Albany Federal Sav. & Loan Ass'n v. Henderson

Citation36 S.E.2d 330,200 Ga. 79
Decision Date10 September 1945
Docket Number15199.
CourtSupreme Court of Georgia
PartiesALBANY FEDERAL SAVINGS & LOAN ASS'N v. HENDERSON et al.

Rehearing Denied Nov. 19, 1945. [Copyrighted Material Omitted]

Syllabus by the Court.

1. This is the second appearance of the instant case. Although the bill of exceptions assigns error upon exceptions pendente lite complaining of orders overruling demurrers to the petition, it appears that they are the same exceptions pendente lite that were sent up as part of the former record and that were considered in the former decision. The petition was amended in material respects after the reversal of the former judgment and return of the case to the trial court and there was no subsequent demurrer or renewal of demurrer to the petition as thus amended.
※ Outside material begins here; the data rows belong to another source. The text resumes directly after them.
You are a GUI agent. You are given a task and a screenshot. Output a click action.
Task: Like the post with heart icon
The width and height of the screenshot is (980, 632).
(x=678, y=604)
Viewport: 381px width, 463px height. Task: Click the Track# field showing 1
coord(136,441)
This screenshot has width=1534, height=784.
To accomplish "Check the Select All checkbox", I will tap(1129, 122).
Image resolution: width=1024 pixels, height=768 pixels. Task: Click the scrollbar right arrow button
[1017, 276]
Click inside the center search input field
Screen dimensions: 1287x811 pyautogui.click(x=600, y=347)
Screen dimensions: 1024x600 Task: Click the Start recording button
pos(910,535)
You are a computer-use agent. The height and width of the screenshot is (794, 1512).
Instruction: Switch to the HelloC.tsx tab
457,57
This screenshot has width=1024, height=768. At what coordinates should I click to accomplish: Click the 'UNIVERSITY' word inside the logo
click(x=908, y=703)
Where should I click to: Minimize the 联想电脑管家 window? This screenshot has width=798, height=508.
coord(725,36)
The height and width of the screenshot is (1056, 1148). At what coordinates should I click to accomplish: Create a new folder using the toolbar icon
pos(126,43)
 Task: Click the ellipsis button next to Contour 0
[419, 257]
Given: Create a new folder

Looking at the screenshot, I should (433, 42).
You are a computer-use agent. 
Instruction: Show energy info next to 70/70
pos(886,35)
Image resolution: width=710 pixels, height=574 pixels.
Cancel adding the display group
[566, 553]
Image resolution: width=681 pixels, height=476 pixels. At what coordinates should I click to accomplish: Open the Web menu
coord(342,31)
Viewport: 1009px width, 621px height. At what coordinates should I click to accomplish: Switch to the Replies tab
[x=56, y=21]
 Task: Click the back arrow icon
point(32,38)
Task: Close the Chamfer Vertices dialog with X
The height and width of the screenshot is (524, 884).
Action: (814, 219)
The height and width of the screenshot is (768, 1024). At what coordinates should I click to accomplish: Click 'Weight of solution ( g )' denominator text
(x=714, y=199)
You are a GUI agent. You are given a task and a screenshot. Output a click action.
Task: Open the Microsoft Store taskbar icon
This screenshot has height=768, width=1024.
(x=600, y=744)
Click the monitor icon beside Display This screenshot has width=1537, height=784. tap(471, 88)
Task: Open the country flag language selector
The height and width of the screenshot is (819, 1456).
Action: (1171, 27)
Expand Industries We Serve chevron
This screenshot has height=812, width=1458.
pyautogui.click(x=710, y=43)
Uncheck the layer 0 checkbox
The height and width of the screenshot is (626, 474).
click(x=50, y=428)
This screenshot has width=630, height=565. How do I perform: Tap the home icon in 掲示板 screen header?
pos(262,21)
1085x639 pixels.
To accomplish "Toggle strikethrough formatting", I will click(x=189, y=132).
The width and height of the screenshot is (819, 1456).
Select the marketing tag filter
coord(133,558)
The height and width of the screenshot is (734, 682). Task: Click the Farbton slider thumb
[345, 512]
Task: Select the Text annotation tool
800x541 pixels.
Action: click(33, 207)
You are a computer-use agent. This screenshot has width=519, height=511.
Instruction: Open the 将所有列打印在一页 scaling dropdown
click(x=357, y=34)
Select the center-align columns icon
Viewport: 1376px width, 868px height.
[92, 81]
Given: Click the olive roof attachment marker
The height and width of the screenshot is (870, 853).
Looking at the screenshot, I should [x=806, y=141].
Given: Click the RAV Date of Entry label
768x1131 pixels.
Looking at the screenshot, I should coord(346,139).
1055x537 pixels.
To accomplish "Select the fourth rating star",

In the circumstances, no ruling on demurrer is now presented for review; the exceptions pendente lite having spent their force, and nothing further having been urged by demurrer.

2. This being a suit in which the plaintiff sought, among other things, to recover damages of the defendant loan association for an alleged breach of a contract wherein the defendant had agreed to lend to the assignor of the plaintiff money for the purpose of making improvements and additions to property then owned by the assignor but later conveyed to the plaintiff and known as the 'Godwin Home Place,' which contract, as appeared from the evidence, was in writing, and the jury having found a verdict in favor of the plaintiff for a stated sum as damages, the complaint in the defendant's motion for new trial that the court erred in excluding 'the oral testimony of Mr. Leader [an officer of the defendant loan association] with reference to the terms of the contract prior to the time it was entered into,' even if sufficiently definite as to what particular testimony was excluded, is without merit, since it appears from the record that some of the testimony of the witness contradicted the terms of the written instrument as to material matters.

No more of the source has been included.